##### Exercise inputs #####

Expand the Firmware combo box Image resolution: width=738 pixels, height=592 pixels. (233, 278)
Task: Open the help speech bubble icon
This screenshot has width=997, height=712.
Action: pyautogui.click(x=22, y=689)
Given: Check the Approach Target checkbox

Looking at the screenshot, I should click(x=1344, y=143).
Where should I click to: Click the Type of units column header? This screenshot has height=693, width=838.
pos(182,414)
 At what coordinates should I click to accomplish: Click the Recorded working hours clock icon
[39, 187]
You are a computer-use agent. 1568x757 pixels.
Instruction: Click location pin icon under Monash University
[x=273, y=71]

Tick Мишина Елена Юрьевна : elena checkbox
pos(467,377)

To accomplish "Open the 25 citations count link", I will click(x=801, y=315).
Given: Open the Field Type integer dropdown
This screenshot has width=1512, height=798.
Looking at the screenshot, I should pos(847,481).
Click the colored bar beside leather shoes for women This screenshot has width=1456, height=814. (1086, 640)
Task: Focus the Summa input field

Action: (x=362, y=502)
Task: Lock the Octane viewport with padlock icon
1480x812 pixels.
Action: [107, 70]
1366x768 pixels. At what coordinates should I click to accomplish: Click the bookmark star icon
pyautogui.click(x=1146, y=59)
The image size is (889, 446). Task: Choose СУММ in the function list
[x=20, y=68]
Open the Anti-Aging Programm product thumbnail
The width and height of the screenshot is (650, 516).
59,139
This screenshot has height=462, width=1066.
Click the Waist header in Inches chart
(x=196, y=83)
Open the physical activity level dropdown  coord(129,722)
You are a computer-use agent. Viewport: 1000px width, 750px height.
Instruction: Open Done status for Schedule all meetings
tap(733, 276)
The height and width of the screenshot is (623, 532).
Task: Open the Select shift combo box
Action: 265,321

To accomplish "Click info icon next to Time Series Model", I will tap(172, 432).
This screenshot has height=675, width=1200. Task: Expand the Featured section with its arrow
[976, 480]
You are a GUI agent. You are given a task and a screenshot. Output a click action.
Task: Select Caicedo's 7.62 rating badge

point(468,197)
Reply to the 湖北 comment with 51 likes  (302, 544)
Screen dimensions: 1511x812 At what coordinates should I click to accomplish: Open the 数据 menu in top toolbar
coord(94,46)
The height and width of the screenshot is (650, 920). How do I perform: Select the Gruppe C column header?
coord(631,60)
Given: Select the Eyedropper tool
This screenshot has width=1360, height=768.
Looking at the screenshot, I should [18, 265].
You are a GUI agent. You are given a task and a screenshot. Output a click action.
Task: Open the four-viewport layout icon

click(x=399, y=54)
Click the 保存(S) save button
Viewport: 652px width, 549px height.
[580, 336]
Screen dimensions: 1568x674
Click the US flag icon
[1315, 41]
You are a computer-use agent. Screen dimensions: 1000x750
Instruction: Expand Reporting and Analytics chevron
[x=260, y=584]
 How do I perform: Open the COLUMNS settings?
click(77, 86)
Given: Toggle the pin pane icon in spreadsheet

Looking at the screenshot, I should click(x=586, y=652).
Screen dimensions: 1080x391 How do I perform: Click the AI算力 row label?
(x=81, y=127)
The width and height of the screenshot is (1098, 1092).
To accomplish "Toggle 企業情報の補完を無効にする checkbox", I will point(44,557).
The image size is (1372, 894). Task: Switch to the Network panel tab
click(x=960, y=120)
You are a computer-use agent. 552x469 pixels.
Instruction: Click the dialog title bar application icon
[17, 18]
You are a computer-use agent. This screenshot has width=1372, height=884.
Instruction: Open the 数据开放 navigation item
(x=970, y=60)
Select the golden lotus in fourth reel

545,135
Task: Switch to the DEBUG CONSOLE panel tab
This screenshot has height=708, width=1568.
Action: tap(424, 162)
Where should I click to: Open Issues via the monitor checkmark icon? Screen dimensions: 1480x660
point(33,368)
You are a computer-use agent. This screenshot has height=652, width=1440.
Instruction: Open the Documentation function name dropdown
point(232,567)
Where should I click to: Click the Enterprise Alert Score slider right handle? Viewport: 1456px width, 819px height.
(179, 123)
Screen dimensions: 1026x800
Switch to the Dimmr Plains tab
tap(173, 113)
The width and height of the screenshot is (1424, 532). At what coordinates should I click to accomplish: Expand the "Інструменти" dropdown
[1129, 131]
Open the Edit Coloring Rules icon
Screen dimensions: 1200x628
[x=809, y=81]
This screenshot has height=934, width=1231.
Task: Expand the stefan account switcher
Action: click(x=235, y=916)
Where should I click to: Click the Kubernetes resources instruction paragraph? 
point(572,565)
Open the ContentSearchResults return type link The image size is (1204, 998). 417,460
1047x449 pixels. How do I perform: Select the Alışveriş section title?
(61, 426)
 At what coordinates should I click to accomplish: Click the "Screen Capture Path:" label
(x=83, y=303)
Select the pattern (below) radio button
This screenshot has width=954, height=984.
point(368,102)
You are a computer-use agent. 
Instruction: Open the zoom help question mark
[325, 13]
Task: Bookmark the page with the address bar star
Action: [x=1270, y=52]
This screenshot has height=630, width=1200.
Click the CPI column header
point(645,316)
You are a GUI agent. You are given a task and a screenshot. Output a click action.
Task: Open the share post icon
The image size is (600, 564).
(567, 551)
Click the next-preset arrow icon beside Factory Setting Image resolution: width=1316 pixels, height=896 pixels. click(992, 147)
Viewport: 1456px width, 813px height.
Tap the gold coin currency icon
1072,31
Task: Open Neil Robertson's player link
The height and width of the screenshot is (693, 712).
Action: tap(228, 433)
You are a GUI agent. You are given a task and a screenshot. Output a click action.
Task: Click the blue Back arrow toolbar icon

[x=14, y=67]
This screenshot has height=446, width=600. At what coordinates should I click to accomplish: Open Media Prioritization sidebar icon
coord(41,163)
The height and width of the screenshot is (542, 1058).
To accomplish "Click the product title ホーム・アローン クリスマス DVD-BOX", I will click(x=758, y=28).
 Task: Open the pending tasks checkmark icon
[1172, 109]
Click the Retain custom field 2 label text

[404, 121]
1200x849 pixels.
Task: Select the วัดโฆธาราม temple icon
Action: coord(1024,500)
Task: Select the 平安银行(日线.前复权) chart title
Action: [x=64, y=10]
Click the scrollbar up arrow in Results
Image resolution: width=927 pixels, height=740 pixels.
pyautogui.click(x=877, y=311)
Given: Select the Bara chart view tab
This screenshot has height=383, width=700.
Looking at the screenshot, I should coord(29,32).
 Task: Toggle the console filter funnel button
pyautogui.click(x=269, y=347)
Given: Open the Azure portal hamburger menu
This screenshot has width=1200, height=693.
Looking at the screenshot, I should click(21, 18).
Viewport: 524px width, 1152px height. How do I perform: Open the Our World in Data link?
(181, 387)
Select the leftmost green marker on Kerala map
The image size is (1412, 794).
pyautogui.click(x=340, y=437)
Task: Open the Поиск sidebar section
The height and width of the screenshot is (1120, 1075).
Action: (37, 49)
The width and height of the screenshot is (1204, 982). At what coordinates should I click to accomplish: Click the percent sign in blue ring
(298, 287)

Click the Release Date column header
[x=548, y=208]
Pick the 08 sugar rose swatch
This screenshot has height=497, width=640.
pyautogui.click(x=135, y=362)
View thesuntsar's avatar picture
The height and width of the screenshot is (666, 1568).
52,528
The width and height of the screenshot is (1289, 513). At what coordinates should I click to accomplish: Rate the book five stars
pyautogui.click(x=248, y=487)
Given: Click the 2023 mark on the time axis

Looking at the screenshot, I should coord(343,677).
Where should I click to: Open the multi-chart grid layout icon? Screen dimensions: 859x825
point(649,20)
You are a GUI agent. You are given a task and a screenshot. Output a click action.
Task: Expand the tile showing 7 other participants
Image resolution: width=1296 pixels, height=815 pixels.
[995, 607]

#####

:: What to produce ::
Pull out each line of the items above that contains the word "section", and copy those lines in full.

:: Exercise response ::
This screenshot has height=675, width=1200. Task: Expand the Featured section with its arrow
1047x449 pixels. How do I perform: Select the Alışveriş section title?
Task: Open the Поиск sidebar section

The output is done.